» **What is being asked**
Check each line of the data for "agent", then give the number of lines that have it, without any other words.

» **Source records**

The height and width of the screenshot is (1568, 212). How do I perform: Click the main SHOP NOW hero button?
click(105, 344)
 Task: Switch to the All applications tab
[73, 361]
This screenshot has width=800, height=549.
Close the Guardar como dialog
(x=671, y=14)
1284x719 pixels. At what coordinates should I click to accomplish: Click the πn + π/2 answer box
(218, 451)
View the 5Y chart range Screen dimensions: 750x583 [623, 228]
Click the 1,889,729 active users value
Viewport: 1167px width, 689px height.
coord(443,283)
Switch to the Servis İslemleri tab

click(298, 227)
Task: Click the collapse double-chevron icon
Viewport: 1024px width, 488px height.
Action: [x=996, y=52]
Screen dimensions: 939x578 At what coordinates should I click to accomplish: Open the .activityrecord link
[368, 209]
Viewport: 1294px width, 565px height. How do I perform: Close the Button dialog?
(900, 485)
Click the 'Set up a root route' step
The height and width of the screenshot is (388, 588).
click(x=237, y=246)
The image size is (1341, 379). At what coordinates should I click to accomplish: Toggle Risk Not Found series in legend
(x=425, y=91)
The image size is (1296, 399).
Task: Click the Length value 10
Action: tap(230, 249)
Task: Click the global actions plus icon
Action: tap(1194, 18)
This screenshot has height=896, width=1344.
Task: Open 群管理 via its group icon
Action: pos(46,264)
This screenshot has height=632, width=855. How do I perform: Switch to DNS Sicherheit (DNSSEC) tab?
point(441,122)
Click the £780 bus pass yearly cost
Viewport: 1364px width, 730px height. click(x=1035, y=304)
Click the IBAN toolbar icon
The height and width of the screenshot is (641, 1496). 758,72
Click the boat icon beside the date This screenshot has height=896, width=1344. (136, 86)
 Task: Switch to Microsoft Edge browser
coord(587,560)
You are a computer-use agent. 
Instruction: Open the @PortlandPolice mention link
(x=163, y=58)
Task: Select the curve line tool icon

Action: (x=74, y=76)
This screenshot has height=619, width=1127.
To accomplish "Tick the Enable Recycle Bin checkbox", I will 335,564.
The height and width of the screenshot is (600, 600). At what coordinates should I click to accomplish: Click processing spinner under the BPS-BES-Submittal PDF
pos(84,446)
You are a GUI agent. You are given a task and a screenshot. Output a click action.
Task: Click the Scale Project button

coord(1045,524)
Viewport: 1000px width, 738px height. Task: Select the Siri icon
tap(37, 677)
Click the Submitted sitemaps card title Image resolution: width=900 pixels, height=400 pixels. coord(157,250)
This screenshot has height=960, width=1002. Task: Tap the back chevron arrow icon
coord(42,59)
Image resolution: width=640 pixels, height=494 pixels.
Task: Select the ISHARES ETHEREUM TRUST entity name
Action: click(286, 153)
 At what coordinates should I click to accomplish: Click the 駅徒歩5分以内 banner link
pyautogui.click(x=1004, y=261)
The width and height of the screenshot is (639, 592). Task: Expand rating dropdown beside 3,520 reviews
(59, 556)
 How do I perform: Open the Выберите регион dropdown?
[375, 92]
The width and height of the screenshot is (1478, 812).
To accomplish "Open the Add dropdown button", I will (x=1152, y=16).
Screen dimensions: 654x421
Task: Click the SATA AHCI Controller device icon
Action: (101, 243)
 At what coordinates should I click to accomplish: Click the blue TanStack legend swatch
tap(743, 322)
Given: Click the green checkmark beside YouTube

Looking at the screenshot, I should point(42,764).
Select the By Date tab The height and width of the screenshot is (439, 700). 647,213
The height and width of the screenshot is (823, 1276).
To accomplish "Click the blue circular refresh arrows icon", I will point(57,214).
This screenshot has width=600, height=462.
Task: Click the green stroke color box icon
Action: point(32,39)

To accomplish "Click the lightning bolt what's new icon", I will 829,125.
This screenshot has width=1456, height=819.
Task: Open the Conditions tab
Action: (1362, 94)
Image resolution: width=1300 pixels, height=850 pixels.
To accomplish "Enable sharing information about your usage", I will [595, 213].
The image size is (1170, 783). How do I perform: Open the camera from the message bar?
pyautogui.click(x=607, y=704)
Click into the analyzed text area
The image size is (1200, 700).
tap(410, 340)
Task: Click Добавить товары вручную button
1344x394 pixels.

» **Exercise solution**
2